Barrett relentlessly hewed to the Ginsburg rule, commenting on her own past writings, decisions and general legal philosophy, but refusing to get drawn out on much anything else, from campaign finance to climate change to President Donald Trump’s outrageous statements.

For long stretches, the only drama in the hearings was whether she could say, once again, that she couldn’t answer without betraying any impatience with senators asking the same thing over and over again.

The rationale for this, going back to Ginsburg, is that a judge can’t comment on matters that might come before the court, a category so capacious that it includes pretty much anything of public interest.

This is much too far-reaching a standard. It’s one thing to commit to vote a certain way in a given case, which we shouldn’t want any judge to do; it’s another to conceal basic views on the law — for instance, was Roe v. Wade wrongly decided or not? — behind a curtain of judicial impartiality.

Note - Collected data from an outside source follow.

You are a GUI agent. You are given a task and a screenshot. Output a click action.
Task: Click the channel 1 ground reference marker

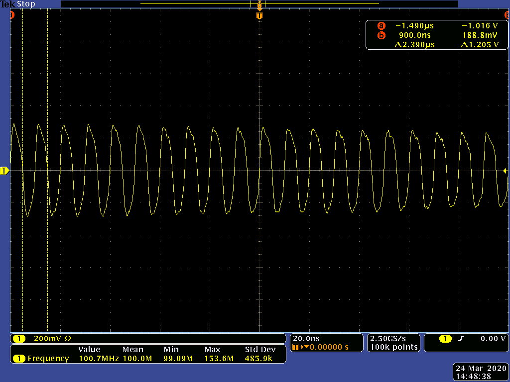pos(4,171)
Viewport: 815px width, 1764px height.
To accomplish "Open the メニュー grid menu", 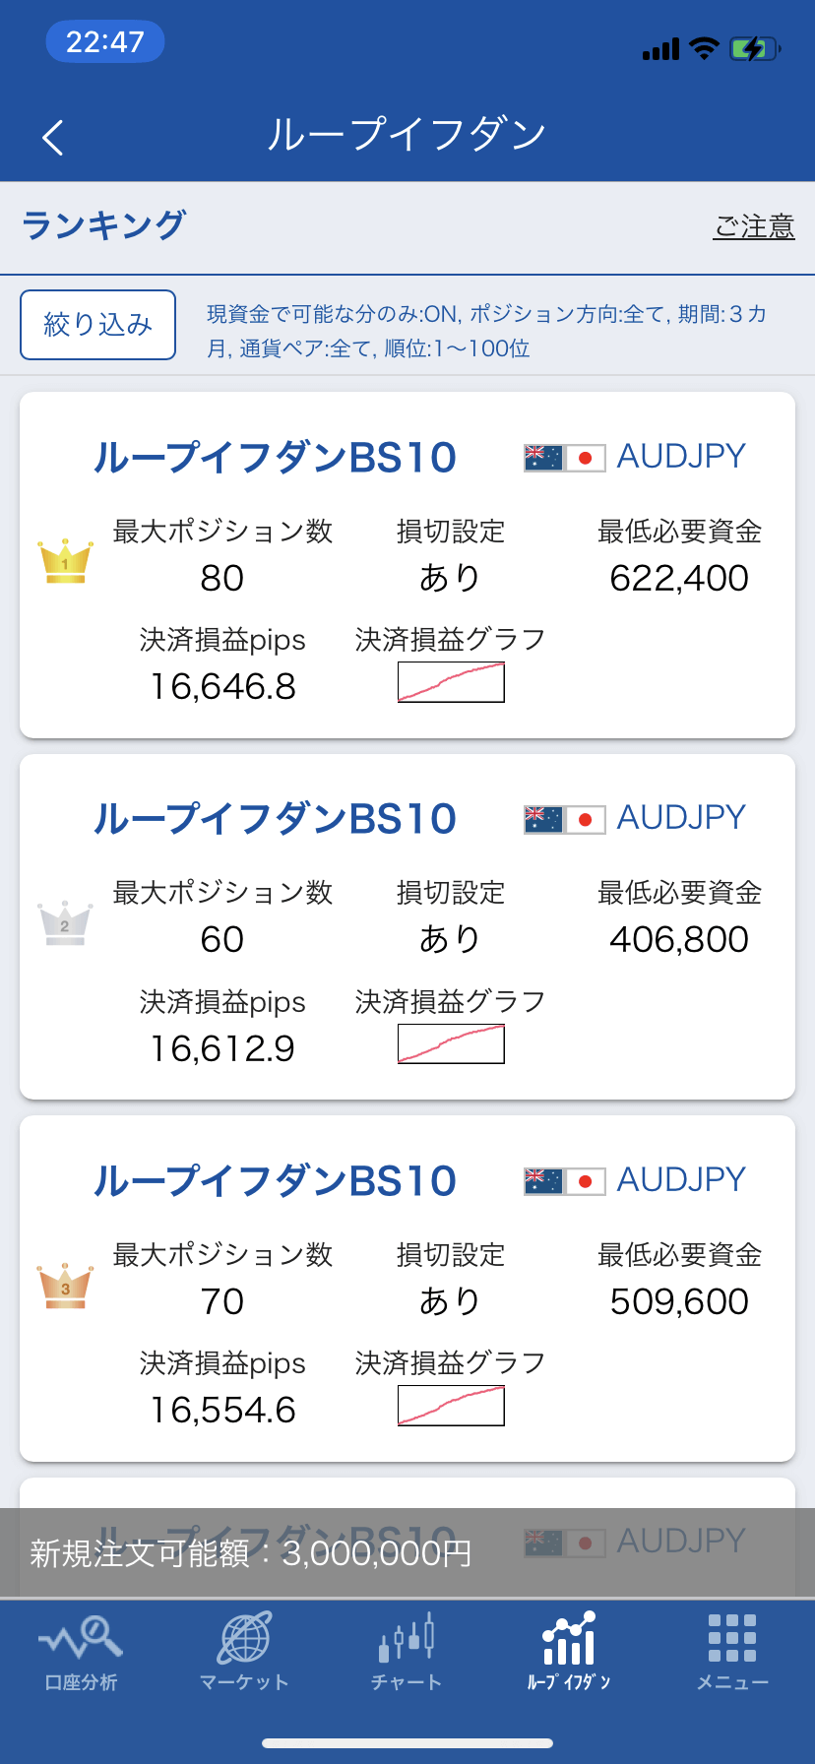I will click(732, 1652).
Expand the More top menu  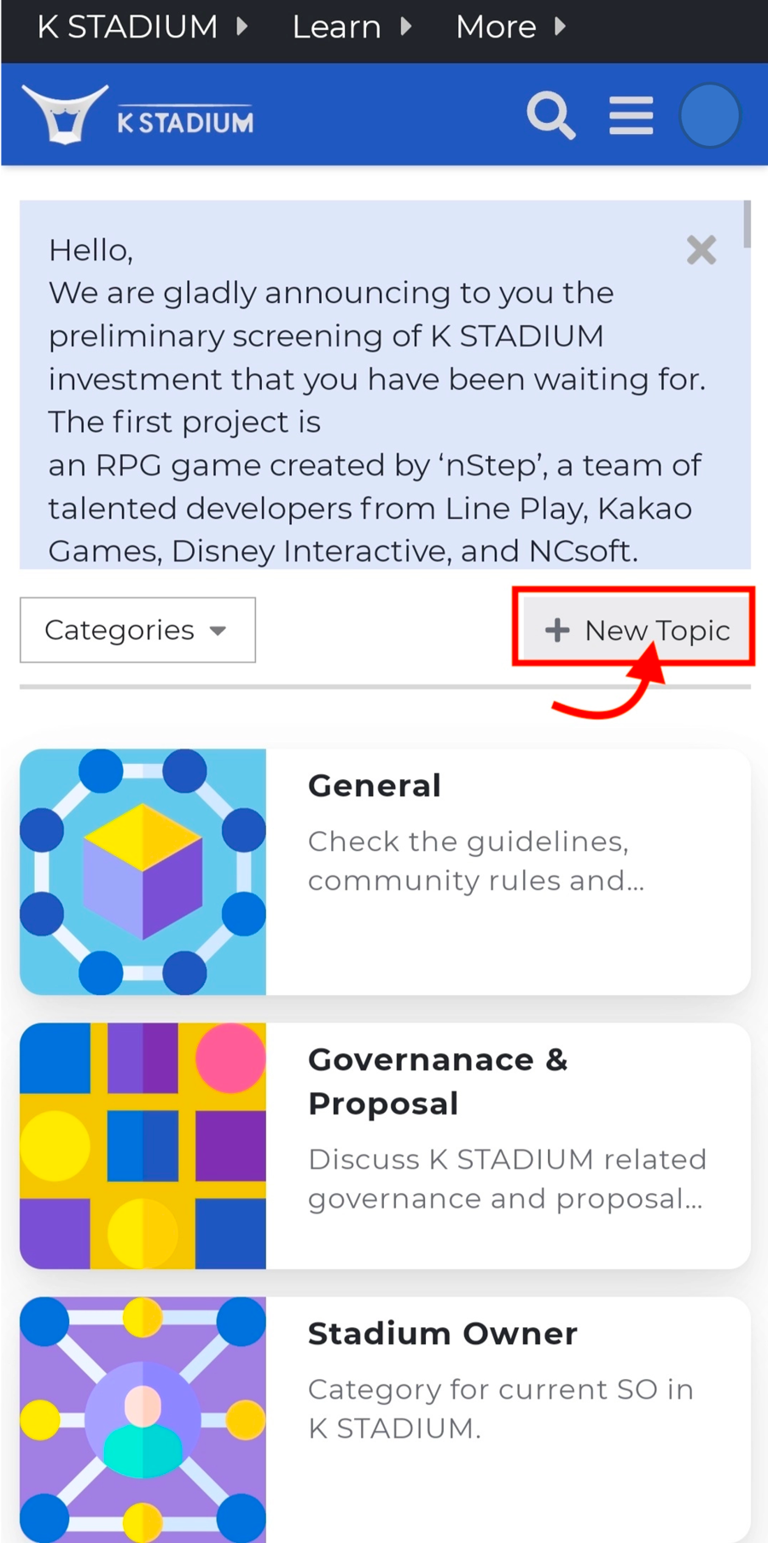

On top of this, the Ginsburg rule renders what a nominee will talk about completely arbitrary. We know a fair amount about how Barrett views gun rights because she wrote a dissent in a notable gun case and couldn’t avoid discussing it. But if she could talk about that in some detail, why not other important questions?

No fair-minded person would conclude that, having engaged on the Second Amendment openly in a confirmation hearing, she is now unfit to hear gun cases on the Supreme Court. Indeed, if making your views clear on such matters is disqualifying, all the current Supreme Court justices — extensively on the record about an enormous number of legally fraught questions — should step down to be replaced by people with no known views.

The Ginsburg rule is highly convenient to all administrations when they make appointments. A change would have to be forced by the Senate, acting collectively to demand that future nominees, right or left or in between, come to discuss and debate the law with a forthrightness we haven’t seen since Bork, or else go unconfirmed. But that won’t happen. Neither party would want to make the process even harder on its nominees and, more broadly, Congress is the least self-respecting branch, almost never standing up for its prerogatives.

Senators can express great frustration at not getting answers to their questions, but this is a practice they’ve long tolerated and won’t change.